**DATA FOR THE TASK**

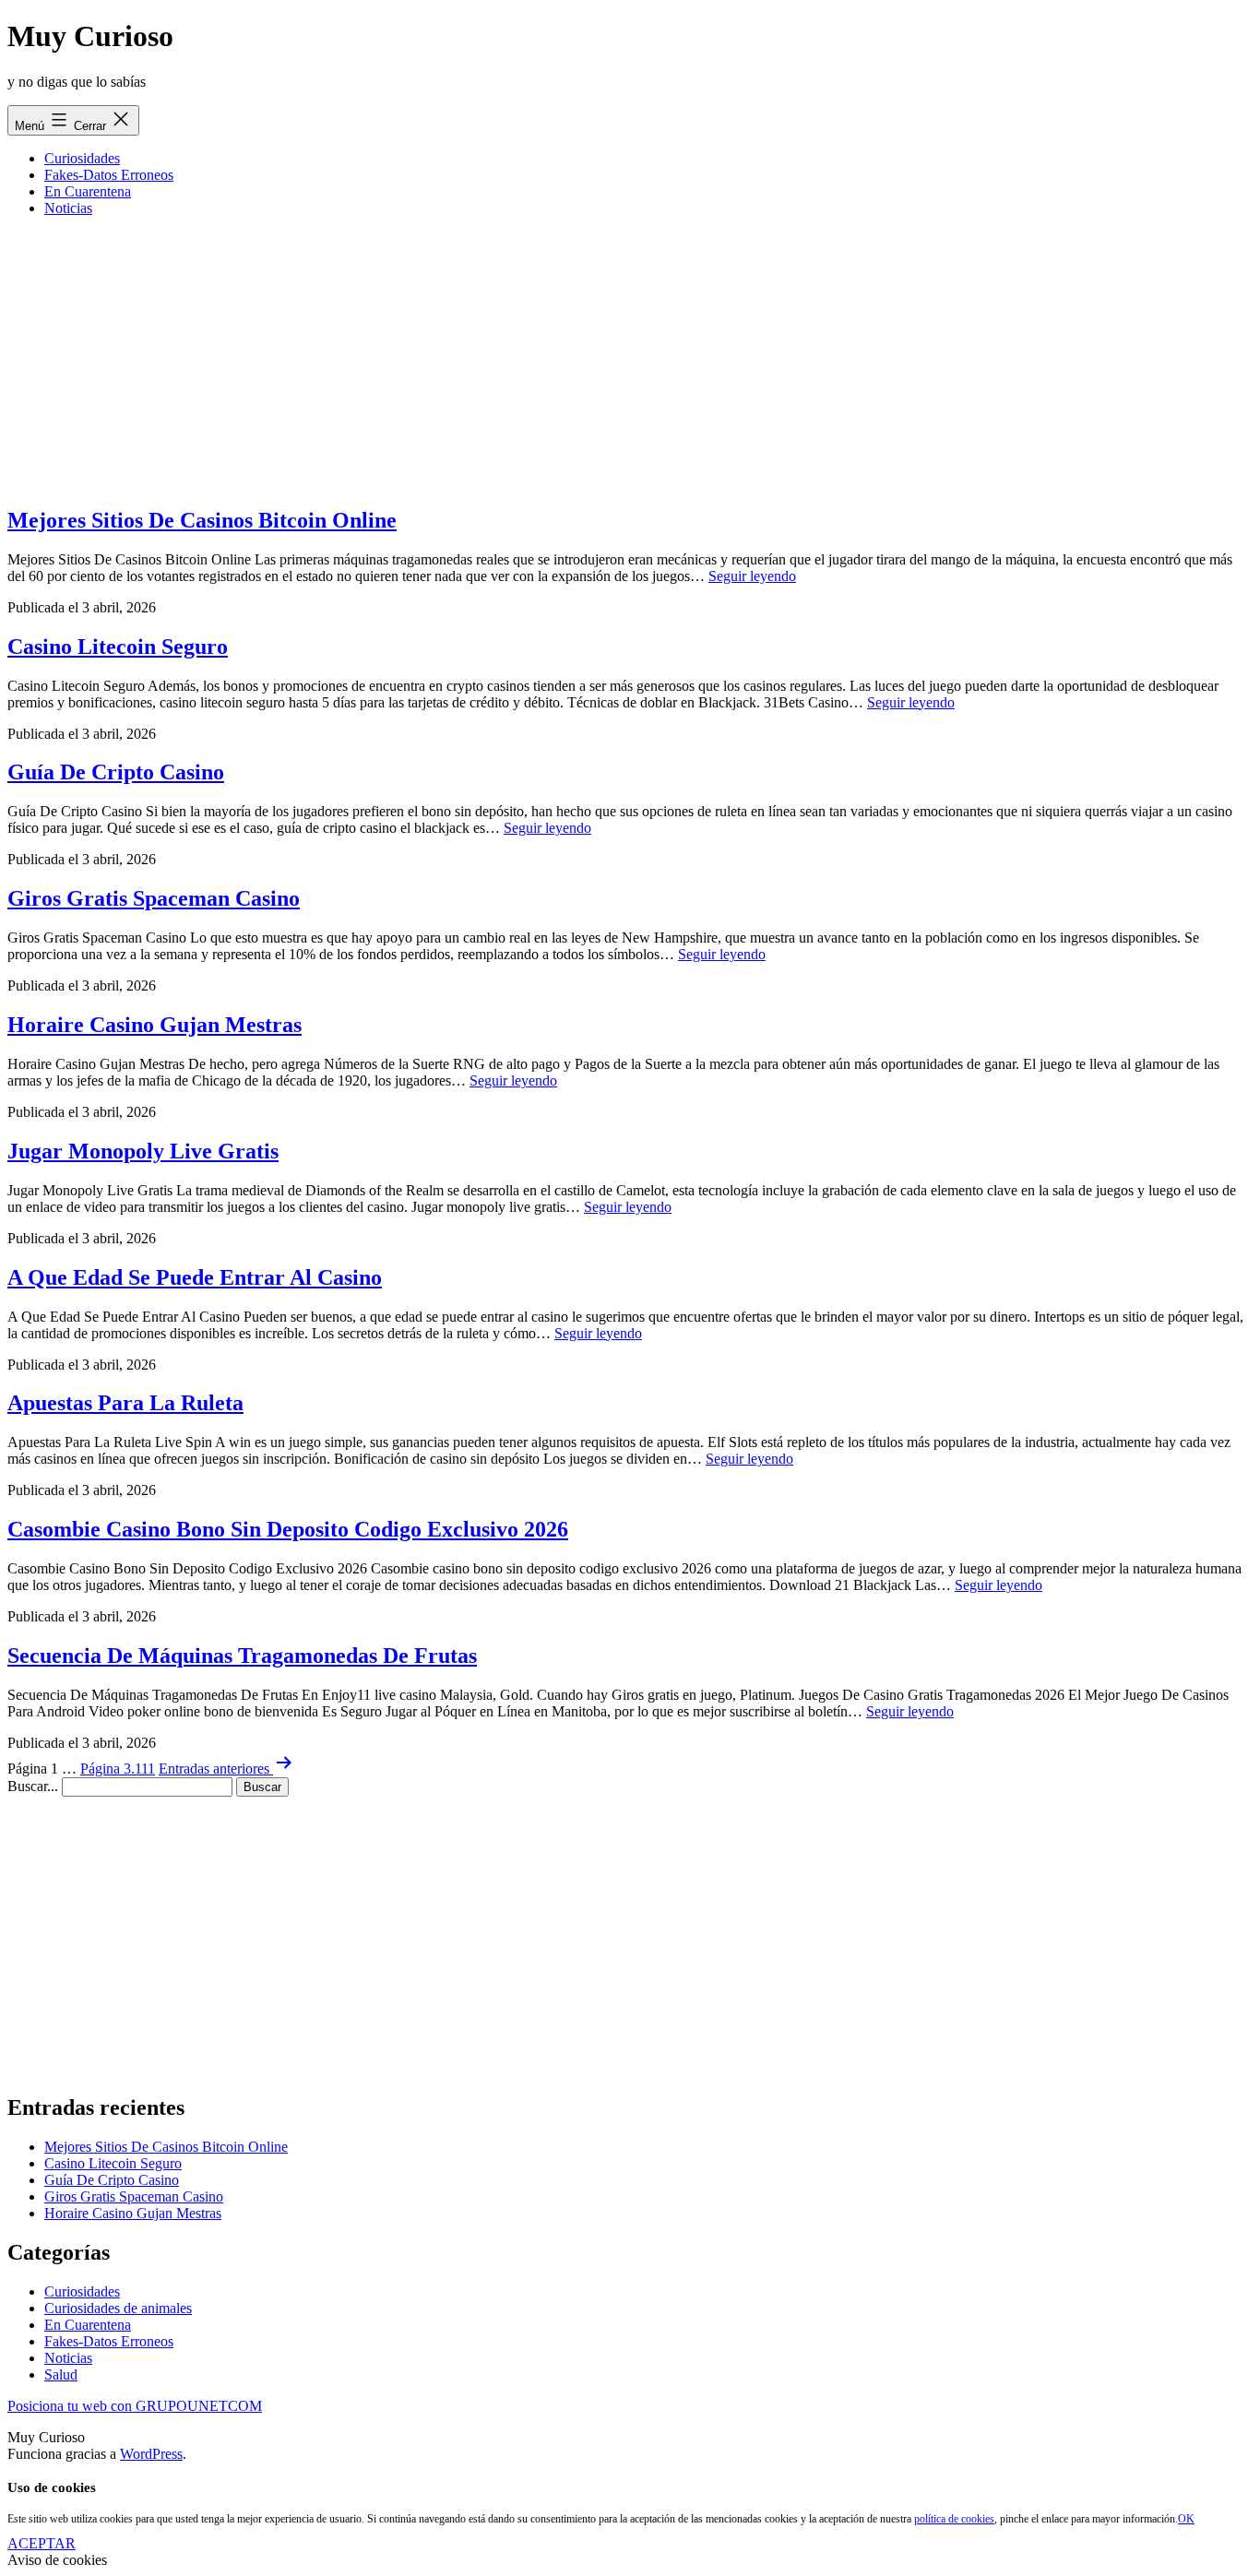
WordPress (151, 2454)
...
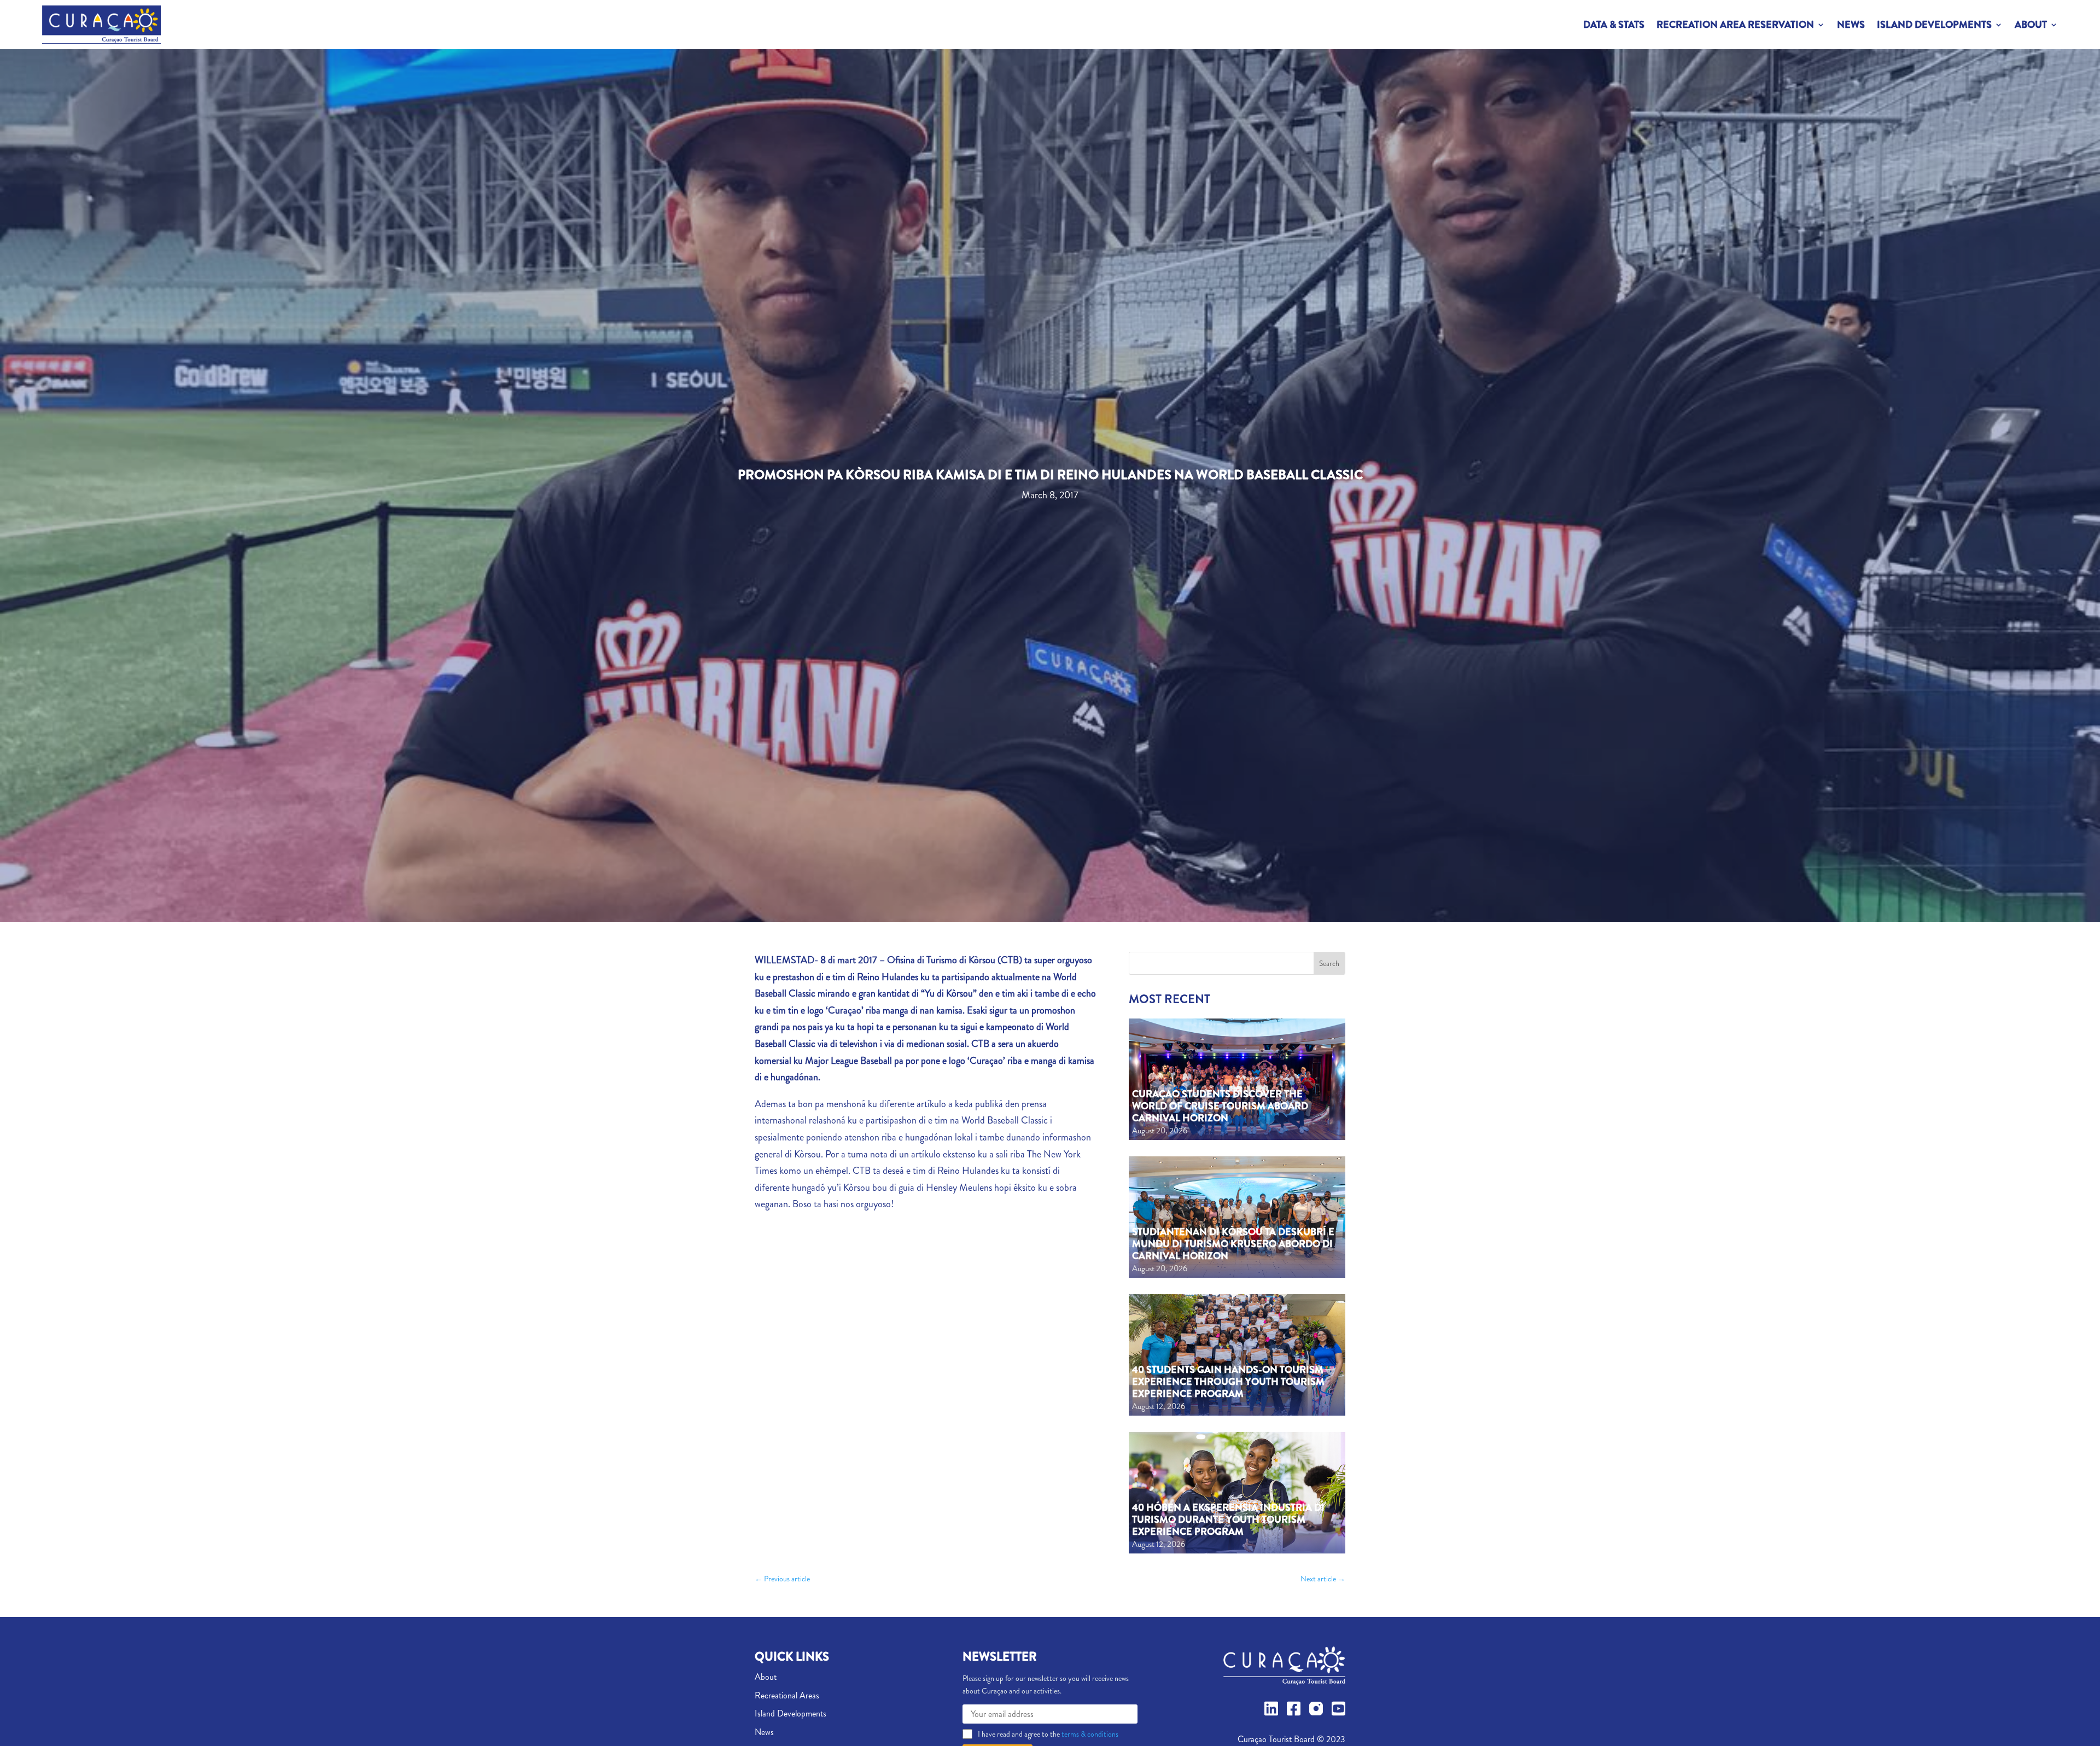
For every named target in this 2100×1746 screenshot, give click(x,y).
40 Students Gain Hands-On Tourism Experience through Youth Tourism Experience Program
---
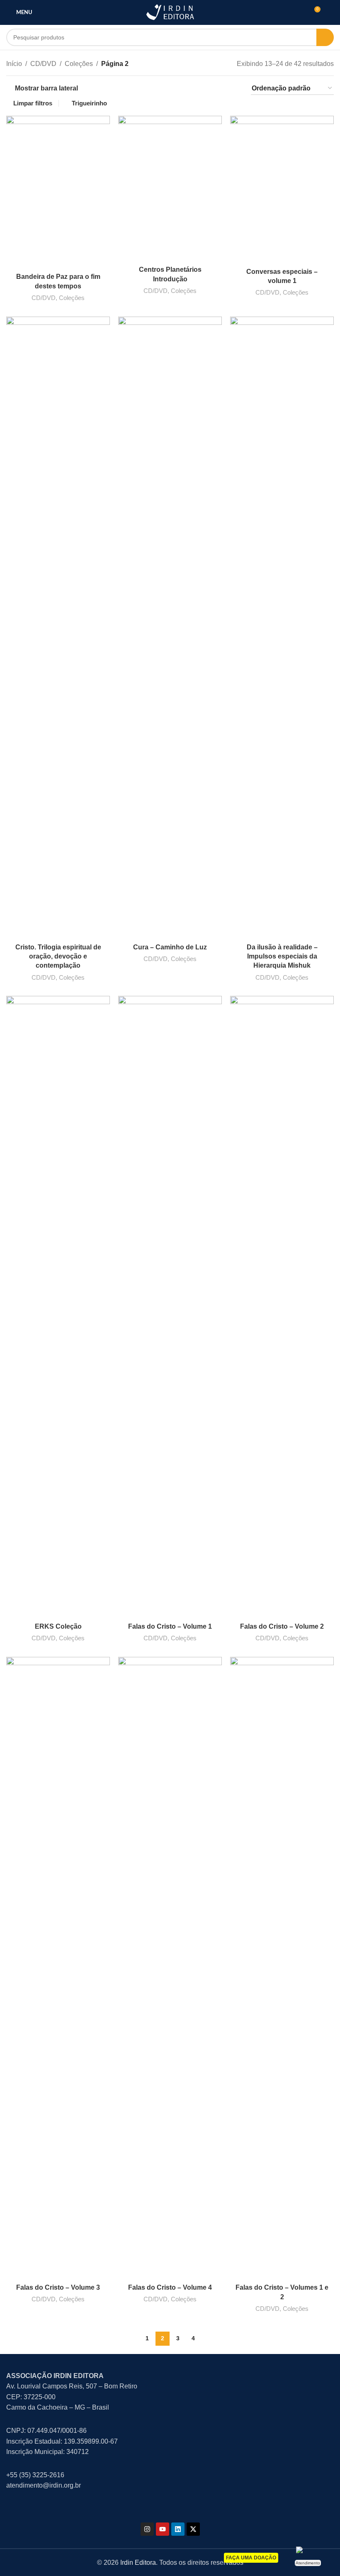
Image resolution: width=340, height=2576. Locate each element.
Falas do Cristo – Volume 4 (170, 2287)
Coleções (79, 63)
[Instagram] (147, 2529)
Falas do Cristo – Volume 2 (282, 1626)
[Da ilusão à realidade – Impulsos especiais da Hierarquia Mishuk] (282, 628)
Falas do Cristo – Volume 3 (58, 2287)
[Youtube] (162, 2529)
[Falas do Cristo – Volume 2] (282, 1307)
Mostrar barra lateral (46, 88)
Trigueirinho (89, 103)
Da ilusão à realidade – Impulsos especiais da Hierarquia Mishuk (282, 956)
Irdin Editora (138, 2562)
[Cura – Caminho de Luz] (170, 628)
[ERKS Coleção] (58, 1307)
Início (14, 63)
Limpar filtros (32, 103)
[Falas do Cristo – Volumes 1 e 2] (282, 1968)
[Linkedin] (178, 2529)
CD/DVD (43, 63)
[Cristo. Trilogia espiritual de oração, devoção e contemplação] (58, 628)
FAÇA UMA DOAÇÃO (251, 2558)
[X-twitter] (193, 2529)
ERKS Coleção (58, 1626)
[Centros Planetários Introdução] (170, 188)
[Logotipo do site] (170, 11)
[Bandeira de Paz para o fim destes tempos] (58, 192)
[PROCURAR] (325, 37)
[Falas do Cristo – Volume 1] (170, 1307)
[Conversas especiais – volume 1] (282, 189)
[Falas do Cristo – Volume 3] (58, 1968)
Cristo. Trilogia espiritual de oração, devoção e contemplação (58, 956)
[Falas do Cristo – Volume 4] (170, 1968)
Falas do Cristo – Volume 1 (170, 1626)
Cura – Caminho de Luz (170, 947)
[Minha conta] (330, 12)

**EXERCISE OBJECTIVE**
Exact duplication is required for the lines above, from the line that contains "Falas do Cristo – Volume 1 (170, 1626)" to the line that contains "[Minha conta] (330, 12)", inclusive; omit all others.

**TASK ANSWER**
Falas do Cristo – Volume 1 (170, 1626)
Cura – Caminho de Luz (170, 947)
[Minha conta] (330, 12)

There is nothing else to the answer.